As the nascent United Farm Workers movement was capturing national attention by staging strikes daily right outside town, our seventh-grade history teacher was sketching out the dreadful struggle of the coal miners and steel workers, and reminding us how in a free and capitalist society the poor always had to organize to find redress from the powerful. Other mentors explained the unhappy saga of the immigrants - Irish, Jews, Italians, Chinese, Mexicans - not to teach the cheap lesson that America was racist and oppressive, but in the belief that our country was better than others because our parents and grandparents had taken it upon themselves to improve an unjust situation.

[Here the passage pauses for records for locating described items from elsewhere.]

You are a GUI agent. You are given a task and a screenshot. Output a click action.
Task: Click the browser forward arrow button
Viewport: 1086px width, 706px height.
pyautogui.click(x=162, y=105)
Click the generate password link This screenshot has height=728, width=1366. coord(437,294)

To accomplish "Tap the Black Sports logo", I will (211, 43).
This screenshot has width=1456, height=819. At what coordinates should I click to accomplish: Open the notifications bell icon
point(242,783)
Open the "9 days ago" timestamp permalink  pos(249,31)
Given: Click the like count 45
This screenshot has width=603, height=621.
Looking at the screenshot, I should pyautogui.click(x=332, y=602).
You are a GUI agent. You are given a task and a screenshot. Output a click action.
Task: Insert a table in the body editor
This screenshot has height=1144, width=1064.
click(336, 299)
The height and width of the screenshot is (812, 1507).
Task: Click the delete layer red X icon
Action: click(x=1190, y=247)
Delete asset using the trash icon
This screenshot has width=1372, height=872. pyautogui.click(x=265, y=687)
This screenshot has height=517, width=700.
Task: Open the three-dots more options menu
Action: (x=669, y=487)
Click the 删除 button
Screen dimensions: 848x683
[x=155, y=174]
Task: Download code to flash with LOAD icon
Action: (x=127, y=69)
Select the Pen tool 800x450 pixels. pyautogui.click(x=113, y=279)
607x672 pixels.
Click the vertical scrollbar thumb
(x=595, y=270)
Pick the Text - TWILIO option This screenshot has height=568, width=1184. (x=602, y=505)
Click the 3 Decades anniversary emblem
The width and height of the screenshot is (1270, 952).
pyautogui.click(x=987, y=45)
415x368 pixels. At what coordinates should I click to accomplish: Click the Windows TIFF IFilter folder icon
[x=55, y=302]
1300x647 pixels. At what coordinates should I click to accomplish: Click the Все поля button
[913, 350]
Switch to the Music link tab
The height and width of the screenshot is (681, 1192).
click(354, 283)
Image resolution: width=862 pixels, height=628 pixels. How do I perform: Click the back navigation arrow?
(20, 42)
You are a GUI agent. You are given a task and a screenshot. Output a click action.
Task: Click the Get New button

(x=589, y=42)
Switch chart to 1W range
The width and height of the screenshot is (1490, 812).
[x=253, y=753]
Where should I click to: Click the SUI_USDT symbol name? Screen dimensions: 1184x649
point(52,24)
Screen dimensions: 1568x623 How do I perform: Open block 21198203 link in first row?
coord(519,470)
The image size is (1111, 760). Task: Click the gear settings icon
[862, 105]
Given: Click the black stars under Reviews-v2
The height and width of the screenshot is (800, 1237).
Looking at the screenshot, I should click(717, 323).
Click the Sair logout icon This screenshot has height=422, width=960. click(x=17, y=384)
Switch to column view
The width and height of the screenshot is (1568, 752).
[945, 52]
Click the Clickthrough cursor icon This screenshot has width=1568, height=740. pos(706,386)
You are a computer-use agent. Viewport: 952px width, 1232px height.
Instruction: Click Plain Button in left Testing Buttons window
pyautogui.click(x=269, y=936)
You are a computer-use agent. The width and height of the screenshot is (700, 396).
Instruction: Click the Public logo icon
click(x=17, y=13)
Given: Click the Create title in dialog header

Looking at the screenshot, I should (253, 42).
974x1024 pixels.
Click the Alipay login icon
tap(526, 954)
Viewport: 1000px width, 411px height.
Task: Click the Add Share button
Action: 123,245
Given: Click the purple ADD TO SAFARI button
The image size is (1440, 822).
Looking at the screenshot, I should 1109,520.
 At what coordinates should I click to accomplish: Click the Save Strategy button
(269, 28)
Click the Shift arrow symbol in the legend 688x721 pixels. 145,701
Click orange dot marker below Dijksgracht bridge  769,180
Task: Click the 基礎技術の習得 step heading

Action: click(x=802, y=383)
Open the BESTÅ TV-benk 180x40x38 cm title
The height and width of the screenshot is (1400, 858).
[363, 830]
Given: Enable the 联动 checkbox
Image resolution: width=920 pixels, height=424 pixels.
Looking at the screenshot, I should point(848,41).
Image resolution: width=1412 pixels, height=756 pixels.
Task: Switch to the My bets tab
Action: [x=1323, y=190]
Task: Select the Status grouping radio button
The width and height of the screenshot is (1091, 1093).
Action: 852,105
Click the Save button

Caesar Chavez was, of course, hated by the local farming establishment - unreasonably so, for his initial cause was just and long overdue. At ten, I saw him walk with his followers along the old Highway 99 with a bullhorn and banners. At seventeen my brother and I once, out of curiosity, drove out to one of his rallies, got lost, ended up at a disputed orchard, and were roughed up by Tulare County sheriffs who appeared out of nowhere, drawling, "What are you white boys doing on this side of the picket line?" The less vehement slurs from small indigent farmers were mostly that Chavez was "lazy" and "never worked," rather than the corporations' wild charges that he was a "communist" or a "Marxist." Tad Abe, who had helped form the Nisei Farmers' League - a group of Japanese small grape growers and family tree-fruit farmers who wished to stop UFW vandalism - said that if he was once forced to live in an
Arizona
internment camp at fifteen, then by god the union agitators should be put there too.